Andrade Gutierrez pede desculpas por Lava Jato e vai pagar R$1 bi em acordo de leniência

segunda-feira, 9 de maio de 2016 08:17 BRT
 

SÃO PAULO (Reuters) - A Andrade Gutierrez teve homologado pela Justiça um acordo de leniência que prevê pagamento pela empresa de indenização de 1 bilhão de reais por envolvimento no esquema de corrupção investigado pela operação Lava Jato, informou a empreiteira nesta segunda-feira em um pedido de desculpas publicado em jornais.

"Reconhecemos que erros graves foram cometidos nos últimos anos e, ao contrário de negá-los, estamos assumindo-os publicamente", afirmou a empreiteira no pedido de desculpas.
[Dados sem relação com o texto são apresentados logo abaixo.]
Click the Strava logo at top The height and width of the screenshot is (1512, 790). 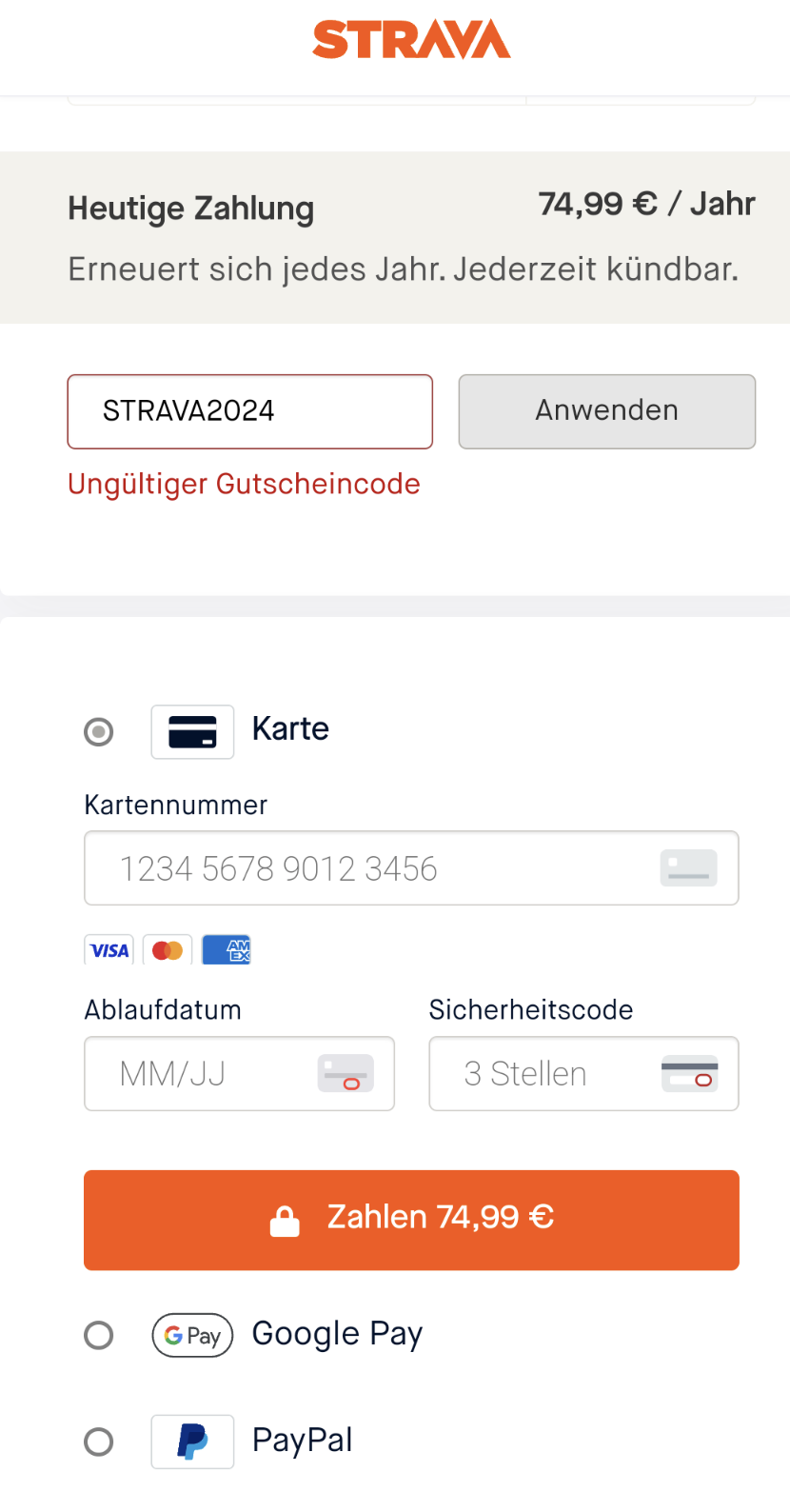(411, 40)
Segundo a Andrade Gutierrez, o acordo de leniência começou a ser negociado com o Ministério Público Federal em outubro de 2015 e foi homologado pelo juiz federal do Paraná Sérgio Moro em 5 de maio. Acordos de delação premiada de ex-executivos da empreiteira foram homologados pelo Supremo Tribunal Federal (STF) no início de abril.

"Passadas essas fases, é o momento de a empresa vir a público e admitir, de modo transparente perante toda a sociedade brasileira, seus erros e reparar os danos causados ao país e à própria reputação da empresa", acrescentou a companhia.

A Andrade Gutierrez disse que está implementando um modelo de compliance desde dezembro de 2013 e publicou oito propostas que acredita que podem ajudar a criar "uma nova relação entre o poder público e as empresas nacionais, com atuação em obras de infraestrutura".

As propostas incluem obrigatoriedade de estudo de viabilidade técnico-econômica antes do lançamento de editais de concorrência de obras de infraestrutura, assim como de projeto executivo de engenharia antes da licitação do projeto, entre outras.

"Acreditamos que a operação Lava Jato poderá servir como um catalisador para profundas mudanças culturais, que transformem o modo de fazer negócios no país", disse.

Segundo reportagens da mídia, ex-executivos da empreiteira disseram em acordos de delação que houve pagamentos de propina em obras da Petrobras, na usina nuclear de Angra 3 e em obras da Copa do Mundo de 2014, entre outras.